Mithra ( Miθra,  Miça), commonly known as Mehr, is the Iranian deity of covenant, light, oath, justice and the sun. In addition to being the divinity of contracts, Mithra is also a judicial figure, an all-seeing protector of Truth, and the guardian of cattle, the harvest, and of the Waters. 

The Romans attributed their Mithraic mysteries to Zoroastrian Persian sources relating to Mithra. Since the early 1970s, the dominant scholarship has noted dissimilarities between the Persian and Roman traditions, making it, at most, the result of Roman perceptions of Zoroastrian ideas.

Etymology
Together with the Vedic common noun mitra, the Avestan common noun miθra derives from Proto-Indo-Iranian *mitrám (Mitra), from the root *mi- "to bind", with the "tool suffix" -tra- "causing to". Thus, etymologically mitra/miθra means "that which causes binding", preserved in the Avestan word for "Covenant, Contract, Oath".

In Middle Iranian languages (Middle Persian, Parthian etc.), miθra became mihr, from which New Persian  mehr and Armenian mihr/mehr ultimately derive.

In scripture
Like most other Divinities, Mithra is not mentioned by name in the Gathas, the oldest texts of Zoroastrianism and traditionally attributed to Zoroaster himself, or by name in the Yasna Haptanghaiti, a seven-verse section of the Yasna liturgy that is linguistically as old as the Gathas. As a member of the Iranian ahuric triad, along with Ahura Mazda and Ahura Berezaiti (Apam Napat), Mithra is an exalted figure. Together with Rashnu "Justice" and Sraosha "Obedience", Mithra is one of the three judges at the Chinvat Bridge, the "Bridge of Separation" that all souls must cross. Unlike Sraosha, Mithra is not, however, a psychopomp, a guide of souls to the place of the dead. Should the Good Thoughts, Words, and Deeds outweigh the Bad, Sraosha alone conveys the Soul across the Bridge.

As the Divinity of Contract, Mithra is undeceivable, infallible, eternally watchful, and never-resting.
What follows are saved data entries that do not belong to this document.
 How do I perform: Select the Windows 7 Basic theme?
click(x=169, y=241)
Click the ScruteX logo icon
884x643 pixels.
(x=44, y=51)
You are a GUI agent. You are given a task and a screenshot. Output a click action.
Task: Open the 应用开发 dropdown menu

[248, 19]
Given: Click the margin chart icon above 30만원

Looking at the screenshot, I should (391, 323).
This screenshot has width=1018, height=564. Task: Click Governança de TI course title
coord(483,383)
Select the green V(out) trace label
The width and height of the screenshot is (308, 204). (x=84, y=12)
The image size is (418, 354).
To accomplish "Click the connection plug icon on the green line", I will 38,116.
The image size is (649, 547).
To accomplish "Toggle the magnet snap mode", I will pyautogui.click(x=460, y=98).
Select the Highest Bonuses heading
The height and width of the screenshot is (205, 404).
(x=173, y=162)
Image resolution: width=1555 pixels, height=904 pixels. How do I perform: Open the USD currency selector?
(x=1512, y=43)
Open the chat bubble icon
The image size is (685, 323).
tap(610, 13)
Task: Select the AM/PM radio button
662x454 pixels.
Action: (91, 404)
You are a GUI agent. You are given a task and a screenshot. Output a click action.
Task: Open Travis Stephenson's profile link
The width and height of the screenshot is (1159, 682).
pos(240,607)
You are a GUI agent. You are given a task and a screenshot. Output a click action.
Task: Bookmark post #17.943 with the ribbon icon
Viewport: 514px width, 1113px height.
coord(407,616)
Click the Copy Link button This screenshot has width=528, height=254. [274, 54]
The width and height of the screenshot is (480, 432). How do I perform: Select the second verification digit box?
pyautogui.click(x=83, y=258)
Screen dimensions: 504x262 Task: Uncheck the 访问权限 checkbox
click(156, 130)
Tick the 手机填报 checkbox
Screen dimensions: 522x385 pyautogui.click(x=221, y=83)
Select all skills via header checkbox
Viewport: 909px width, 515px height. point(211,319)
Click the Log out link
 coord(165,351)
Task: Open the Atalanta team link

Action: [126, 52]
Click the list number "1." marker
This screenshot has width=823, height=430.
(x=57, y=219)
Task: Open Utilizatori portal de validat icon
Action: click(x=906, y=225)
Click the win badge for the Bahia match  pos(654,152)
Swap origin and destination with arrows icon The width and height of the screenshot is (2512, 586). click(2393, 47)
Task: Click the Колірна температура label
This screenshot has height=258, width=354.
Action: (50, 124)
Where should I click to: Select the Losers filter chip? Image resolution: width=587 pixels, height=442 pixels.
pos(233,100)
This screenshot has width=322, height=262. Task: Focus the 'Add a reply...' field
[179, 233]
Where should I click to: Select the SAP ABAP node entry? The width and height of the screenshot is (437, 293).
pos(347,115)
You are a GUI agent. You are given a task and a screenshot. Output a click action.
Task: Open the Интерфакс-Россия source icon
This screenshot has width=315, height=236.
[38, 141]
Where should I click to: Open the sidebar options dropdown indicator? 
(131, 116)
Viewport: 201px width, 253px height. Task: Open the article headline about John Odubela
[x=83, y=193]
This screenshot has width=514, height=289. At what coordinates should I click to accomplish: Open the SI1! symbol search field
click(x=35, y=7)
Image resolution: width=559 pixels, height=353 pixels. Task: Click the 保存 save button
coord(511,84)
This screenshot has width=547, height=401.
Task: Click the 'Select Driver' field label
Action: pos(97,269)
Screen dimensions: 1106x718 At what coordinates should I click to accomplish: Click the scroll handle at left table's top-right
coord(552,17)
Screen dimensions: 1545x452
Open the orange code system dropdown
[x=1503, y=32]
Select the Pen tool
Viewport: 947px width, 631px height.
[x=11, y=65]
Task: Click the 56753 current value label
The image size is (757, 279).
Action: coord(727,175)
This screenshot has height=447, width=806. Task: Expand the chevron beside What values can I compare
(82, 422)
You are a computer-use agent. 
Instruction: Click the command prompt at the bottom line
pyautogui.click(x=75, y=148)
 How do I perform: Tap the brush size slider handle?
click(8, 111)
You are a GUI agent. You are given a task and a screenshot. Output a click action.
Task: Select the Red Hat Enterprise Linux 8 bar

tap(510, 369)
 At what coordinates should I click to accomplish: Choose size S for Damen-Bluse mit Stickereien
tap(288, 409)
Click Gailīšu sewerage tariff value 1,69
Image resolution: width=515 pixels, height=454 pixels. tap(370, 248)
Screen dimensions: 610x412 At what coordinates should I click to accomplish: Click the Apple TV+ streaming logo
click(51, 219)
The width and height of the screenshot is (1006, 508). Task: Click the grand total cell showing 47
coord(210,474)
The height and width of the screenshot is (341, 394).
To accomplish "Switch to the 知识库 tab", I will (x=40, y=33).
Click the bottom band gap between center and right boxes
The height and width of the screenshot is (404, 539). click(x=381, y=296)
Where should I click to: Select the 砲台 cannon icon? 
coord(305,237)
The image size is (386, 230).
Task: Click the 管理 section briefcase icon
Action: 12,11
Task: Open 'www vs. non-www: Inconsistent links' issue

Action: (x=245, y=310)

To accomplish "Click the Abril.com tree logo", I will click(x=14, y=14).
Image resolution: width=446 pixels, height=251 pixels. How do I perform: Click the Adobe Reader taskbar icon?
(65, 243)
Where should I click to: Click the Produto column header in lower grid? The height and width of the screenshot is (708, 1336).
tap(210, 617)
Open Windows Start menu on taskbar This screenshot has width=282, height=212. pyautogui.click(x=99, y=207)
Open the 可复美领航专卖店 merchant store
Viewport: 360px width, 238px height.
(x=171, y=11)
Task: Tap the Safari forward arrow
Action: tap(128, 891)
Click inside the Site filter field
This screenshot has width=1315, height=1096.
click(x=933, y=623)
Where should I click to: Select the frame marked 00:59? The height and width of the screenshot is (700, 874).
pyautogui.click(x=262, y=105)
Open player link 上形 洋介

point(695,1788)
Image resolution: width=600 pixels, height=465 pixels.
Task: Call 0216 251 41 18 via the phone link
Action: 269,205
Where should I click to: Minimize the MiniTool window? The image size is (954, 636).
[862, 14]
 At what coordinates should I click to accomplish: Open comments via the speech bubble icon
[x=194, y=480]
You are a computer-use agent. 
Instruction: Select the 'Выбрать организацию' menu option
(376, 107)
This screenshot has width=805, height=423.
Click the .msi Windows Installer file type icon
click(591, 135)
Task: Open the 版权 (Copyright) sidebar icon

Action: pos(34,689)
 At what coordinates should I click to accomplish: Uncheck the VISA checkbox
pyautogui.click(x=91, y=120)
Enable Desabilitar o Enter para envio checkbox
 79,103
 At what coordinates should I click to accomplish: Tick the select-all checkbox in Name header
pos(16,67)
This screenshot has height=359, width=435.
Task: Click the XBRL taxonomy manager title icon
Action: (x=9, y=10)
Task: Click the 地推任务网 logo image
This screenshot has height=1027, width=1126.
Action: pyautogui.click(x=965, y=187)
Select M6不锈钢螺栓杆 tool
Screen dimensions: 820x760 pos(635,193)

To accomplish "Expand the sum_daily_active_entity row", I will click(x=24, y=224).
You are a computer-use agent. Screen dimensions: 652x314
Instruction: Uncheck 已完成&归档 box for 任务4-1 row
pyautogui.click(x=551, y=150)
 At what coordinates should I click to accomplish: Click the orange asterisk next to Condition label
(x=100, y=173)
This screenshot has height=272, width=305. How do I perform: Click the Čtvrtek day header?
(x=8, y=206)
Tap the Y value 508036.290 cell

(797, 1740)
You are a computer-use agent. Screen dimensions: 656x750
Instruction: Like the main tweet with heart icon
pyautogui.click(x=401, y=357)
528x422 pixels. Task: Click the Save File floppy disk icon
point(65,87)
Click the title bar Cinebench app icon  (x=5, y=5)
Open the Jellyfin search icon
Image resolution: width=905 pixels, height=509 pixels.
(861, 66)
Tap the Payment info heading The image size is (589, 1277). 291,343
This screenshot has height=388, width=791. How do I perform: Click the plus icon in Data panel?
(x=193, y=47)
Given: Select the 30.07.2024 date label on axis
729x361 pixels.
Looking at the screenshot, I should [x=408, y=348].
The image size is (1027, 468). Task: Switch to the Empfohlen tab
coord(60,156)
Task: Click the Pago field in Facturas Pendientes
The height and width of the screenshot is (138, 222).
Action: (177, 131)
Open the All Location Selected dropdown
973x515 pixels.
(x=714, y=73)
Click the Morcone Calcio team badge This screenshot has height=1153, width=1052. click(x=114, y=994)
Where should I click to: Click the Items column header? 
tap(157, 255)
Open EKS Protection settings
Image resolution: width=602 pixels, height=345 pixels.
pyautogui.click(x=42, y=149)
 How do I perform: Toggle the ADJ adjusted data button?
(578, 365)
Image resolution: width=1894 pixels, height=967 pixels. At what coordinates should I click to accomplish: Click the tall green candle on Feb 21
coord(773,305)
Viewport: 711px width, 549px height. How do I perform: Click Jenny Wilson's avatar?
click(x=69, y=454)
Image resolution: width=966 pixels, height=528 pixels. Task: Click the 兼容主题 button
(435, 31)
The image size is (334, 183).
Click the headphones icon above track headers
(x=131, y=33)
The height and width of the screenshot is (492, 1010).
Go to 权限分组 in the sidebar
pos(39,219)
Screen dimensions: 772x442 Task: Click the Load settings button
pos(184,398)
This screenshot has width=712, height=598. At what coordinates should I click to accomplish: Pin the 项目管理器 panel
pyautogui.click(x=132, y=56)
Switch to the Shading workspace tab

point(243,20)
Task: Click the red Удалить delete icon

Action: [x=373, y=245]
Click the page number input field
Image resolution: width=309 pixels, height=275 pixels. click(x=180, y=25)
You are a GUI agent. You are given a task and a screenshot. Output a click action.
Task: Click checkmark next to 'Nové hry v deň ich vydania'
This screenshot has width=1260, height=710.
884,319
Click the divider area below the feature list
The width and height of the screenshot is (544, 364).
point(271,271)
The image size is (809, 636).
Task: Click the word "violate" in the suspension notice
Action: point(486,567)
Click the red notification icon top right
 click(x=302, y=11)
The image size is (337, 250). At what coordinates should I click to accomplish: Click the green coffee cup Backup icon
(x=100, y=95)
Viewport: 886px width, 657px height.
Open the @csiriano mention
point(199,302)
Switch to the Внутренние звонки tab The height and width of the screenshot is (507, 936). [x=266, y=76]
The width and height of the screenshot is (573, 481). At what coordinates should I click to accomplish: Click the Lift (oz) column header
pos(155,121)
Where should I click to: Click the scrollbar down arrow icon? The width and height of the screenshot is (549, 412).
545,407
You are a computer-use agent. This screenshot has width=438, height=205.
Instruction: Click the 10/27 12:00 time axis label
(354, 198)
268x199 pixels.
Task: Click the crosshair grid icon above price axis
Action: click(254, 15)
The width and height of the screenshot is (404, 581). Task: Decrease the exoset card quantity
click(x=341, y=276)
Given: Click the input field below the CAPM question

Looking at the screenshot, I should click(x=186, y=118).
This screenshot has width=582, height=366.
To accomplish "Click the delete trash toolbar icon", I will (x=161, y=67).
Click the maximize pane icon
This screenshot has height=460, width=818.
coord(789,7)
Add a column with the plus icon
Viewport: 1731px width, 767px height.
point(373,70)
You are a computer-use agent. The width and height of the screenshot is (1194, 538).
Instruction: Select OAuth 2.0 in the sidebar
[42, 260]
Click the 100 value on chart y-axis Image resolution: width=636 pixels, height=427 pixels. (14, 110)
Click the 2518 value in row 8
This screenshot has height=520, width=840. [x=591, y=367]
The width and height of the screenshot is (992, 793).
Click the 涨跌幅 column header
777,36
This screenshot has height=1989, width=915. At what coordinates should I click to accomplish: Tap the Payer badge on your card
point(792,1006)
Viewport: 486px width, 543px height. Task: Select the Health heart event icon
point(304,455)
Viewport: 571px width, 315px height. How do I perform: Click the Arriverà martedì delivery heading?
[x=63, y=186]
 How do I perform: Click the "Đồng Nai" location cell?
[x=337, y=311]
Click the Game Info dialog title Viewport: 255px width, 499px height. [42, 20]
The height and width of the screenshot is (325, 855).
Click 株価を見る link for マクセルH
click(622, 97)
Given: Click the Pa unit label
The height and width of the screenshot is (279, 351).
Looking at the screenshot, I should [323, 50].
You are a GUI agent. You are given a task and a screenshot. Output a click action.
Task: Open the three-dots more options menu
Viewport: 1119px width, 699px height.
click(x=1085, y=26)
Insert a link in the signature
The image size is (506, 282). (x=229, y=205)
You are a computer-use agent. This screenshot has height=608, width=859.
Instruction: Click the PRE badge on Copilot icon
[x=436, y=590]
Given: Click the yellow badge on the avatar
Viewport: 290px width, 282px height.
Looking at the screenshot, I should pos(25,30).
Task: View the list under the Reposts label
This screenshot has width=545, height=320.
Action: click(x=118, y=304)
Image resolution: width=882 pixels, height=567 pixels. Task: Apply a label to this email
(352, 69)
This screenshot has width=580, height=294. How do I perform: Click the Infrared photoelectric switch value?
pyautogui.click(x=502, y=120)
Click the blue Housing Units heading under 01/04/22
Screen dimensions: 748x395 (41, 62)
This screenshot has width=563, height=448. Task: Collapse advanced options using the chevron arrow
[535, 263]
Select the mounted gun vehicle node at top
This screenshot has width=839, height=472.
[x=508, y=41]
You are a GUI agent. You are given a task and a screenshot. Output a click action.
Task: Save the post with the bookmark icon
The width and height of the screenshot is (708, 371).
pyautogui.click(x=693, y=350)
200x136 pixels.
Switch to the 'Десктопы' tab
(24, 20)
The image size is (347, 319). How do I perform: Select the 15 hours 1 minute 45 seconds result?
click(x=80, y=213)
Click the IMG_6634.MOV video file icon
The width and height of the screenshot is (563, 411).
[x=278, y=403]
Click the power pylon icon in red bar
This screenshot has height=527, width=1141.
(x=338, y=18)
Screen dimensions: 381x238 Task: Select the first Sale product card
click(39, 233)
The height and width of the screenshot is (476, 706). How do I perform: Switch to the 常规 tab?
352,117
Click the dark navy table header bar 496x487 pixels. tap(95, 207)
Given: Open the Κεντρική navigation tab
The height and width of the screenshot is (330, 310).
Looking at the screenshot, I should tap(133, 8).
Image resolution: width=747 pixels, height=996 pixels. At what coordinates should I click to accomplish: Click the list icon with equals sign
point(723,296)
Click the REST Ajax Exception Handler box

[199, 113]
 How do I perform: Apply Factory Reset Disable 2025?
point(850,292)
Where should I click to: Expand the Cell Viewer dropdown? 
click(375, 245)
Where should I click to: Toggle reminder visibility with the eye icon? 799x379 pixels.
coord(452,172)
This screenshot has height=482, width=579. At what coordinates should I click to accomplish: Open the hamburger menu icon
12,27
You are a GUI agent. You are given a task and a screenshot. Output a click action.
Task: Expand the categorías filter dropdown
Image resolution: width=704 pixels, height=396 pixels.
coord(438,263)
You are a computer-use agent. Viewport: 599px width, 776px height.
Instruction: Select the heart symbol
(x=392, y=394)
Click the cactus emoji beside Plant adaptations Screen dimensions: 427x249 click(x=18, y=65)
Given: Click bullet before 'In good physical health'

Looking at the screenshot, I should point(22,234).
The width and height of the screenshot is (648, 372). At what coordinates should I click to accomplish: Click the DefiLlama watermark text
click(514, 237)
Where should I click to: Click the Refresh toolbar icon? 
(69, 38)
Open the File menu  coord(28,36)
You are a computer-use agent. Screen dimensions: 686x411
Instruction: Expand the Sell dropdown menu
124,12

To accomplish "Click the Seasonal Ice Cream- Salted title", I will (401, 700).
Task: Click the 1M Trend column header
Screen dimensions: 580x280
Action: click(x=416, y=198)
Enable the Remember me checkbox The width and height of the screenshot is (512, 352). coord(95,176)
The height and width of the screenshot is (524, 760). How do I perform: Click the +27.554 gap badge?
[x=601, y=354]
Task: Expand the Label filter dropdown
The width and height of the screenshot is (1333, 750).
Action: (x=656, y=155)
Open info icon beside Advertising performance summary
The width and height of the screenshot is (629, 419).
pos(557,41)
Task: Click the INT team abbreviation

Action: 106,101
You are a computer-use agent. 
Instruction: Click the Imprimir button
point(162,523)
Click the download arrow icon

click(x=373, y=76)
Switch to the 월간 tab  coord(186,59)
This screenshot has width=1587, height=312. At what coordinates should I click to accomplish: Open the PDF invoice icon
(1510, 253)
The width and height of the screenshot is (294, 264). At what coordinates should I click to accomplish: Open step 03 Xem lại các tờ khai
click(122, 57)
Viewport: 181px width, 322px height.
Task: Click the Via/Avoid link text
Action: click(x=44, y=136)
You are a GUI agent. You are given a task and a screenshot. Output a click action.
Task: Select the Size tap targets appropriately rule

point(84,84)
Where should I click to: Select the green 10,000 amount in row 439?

Mithra is additionally the protector of cattle, and his stock epithet is "of Wide Pastures." He is Guardian of the waters and ensures that those pastures receive enough of it.

The lack of Mithra's presence in the texts was once a cause of some consternation amongst Iranians. An often-repeated speculation of the first half of the 20th century was that the lack of any mention (i.e., Zoroaster's silence) of Mithra in these texts implied that Zoroaster had rejected Mithra. This ex silentio speculation is no longer followed. Building on that speculation was another series of speculations, which postulated that the reason why Zoroaster did not mention Mithra was that the latter was the supreme God of a bloodthirsty group of daeva-worshipers that Zoroaster condemned. However, "no satisfactory evidence has yet been adduced to show that, before Zoroaster, the concept of a supreme god existed among the Iranians, or that among them Mithra – or any other divinity – ever enjoyed a separate cult of his or her own outside either their ancient or their Zoroastrian pantheons."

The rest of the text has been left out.